Start of Data supplied

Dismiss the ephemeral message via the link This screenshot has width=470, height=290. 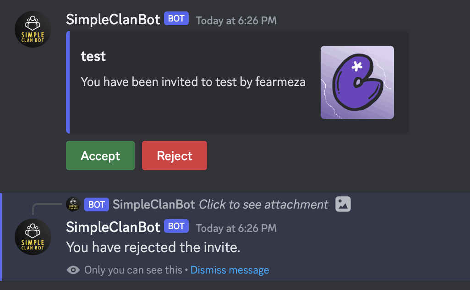(230, 270)
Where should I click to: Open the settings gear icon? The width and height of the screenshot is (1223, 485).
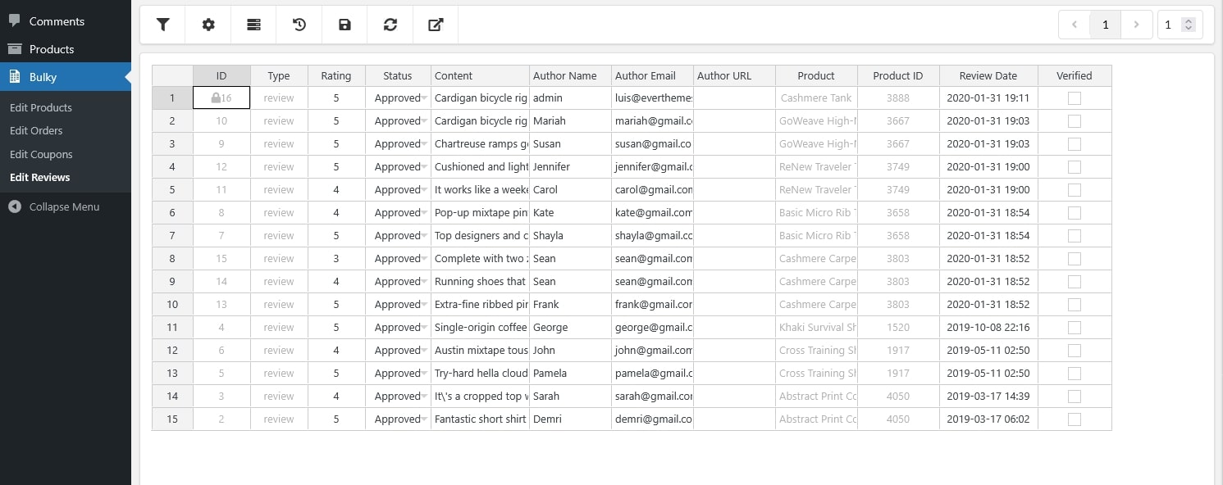(x=208, y=25)
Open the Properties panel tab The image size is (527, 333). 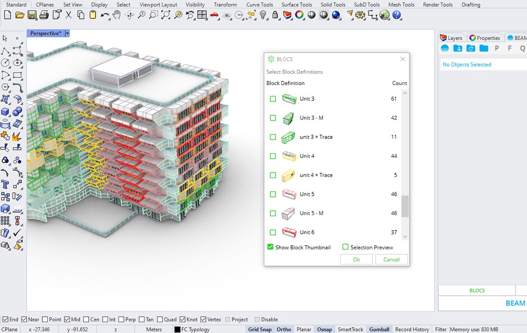tap(486, 37)
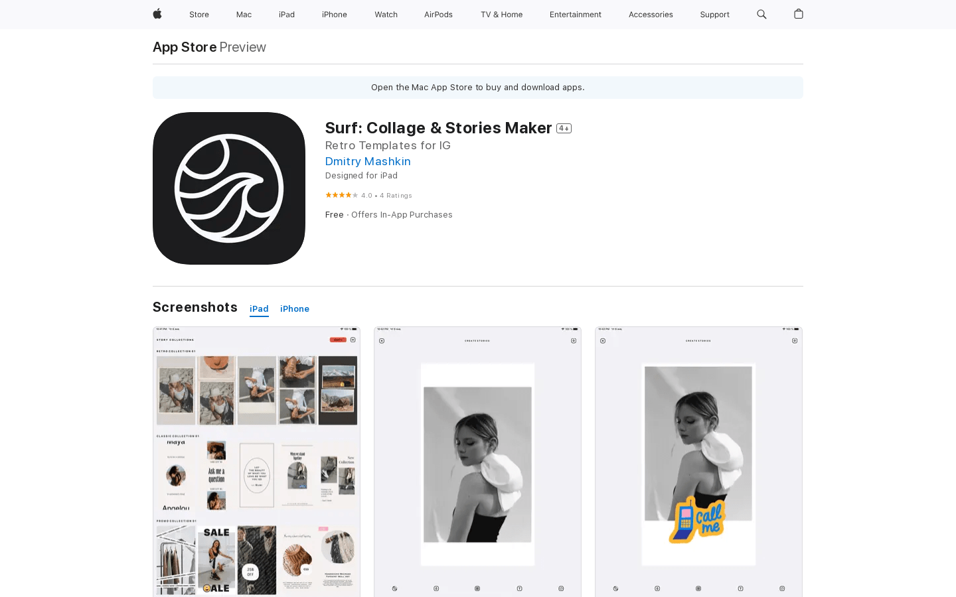Click the 4+ age rating badge

(564, 129)
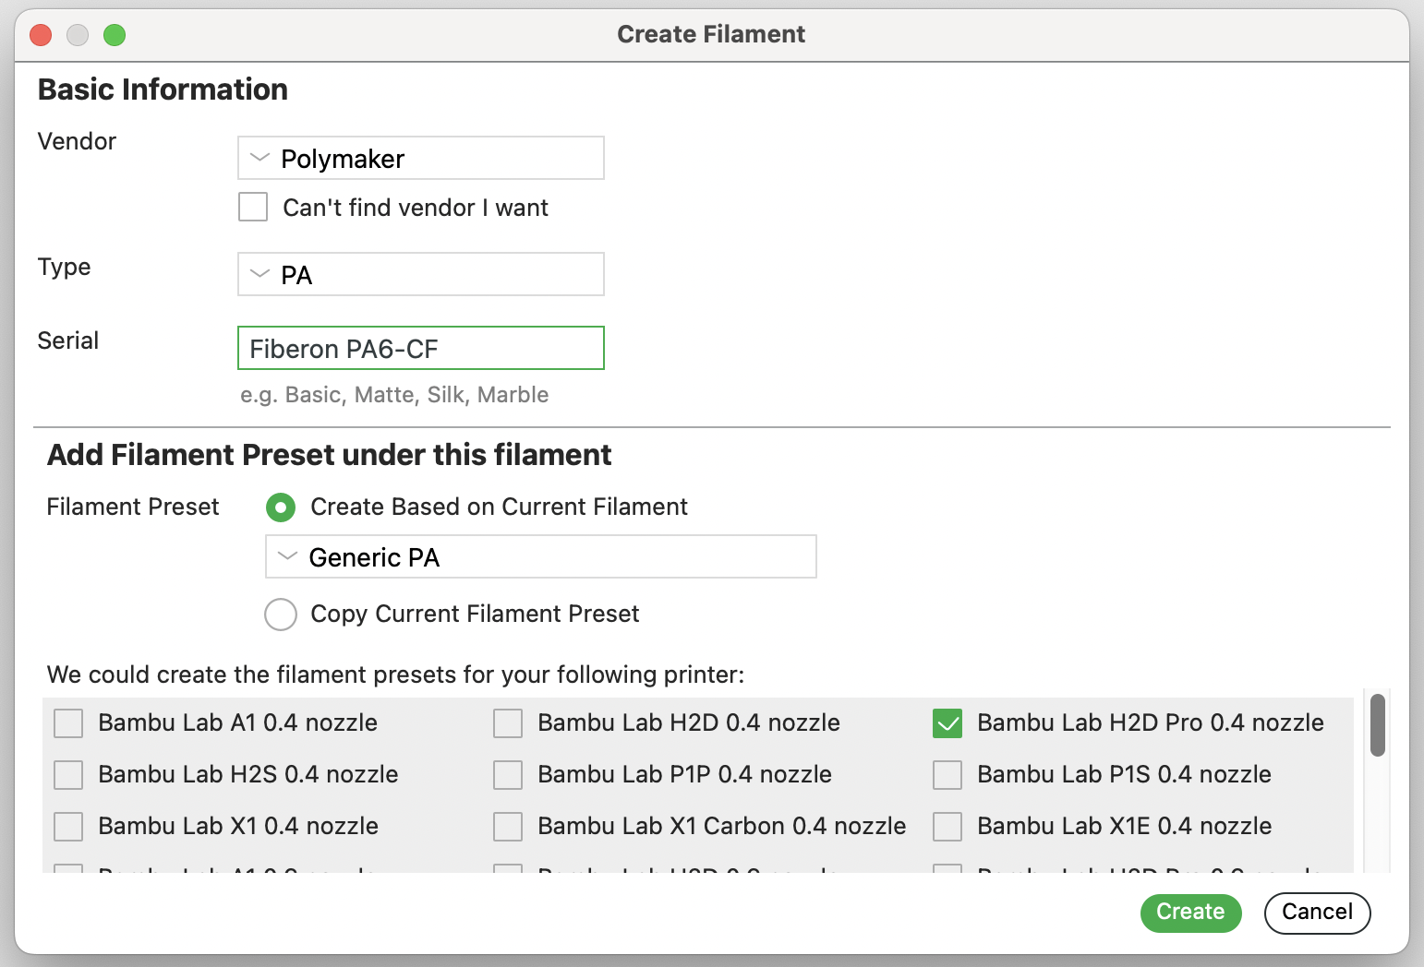Check Bambu Lab H2D 0.4 nozzle

(x=508, y=723)
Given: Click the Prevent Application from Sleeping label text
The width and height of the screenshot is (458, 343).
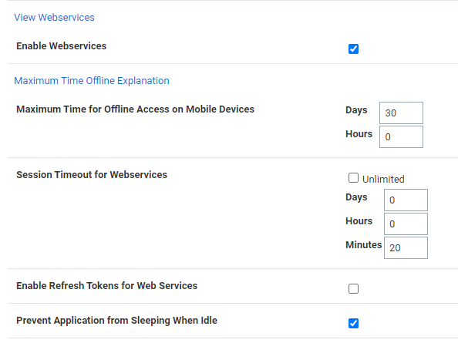Looking at the screenshot, I should (x=117, y=320).
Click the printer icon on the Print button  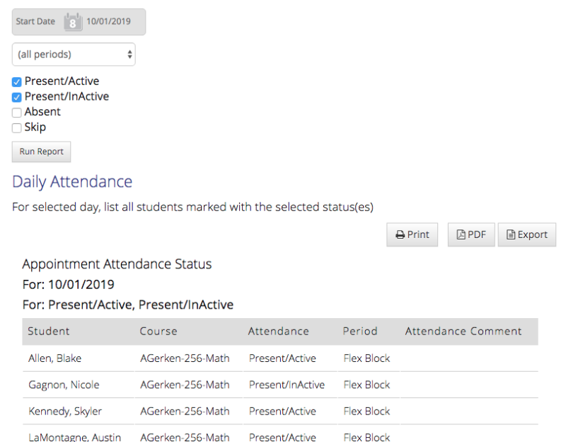pyautogui.click(x=399, y=234)
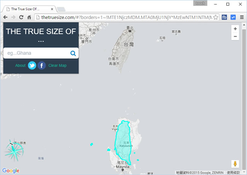Click the search magnifier icon
The height and width of the screenshot is (175, 247).
click(73, 53)
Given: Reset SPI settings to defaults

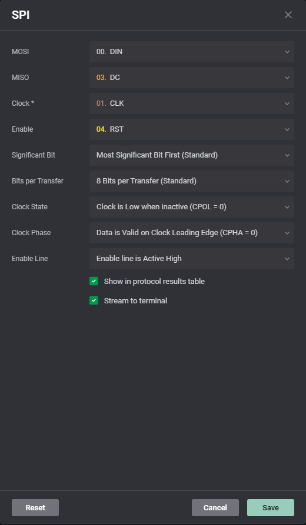Looking at the screenshot, I should tap(35, 507).
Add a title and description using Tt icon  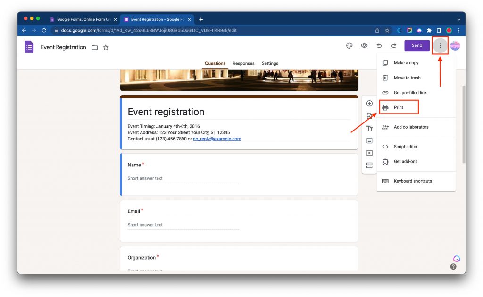pyautogui.click(x=369, y=128)
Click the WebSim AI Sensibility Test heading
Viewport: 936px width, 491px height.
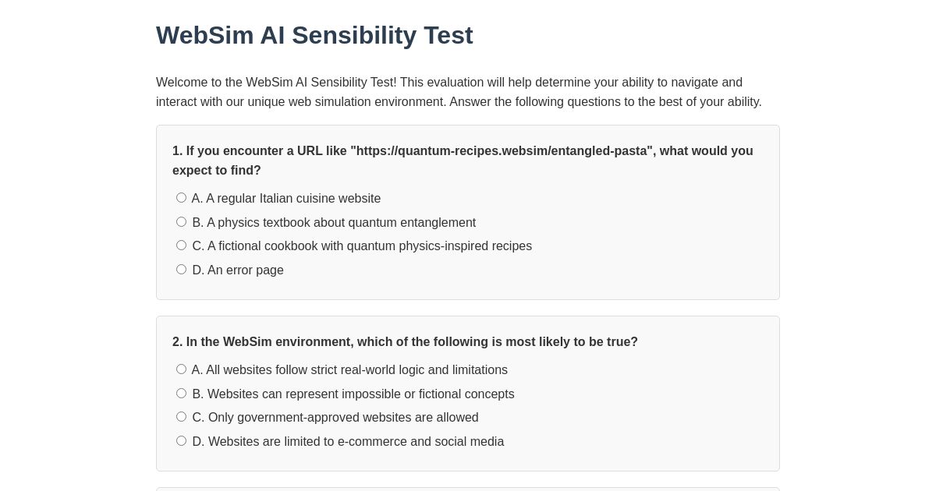pos(314,35)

End of Data supplied

▸ About this task: Repeat exactly the lines from the one holding "Click the WebSim AI Sensibility Test heading" through the last line of the entries, both included; the pictures do not belong in the copy.

▸ Reply:
Click the WebSim AI Sensibility Test heading
Viewport: 936px width, 491px height.
pos(314,35)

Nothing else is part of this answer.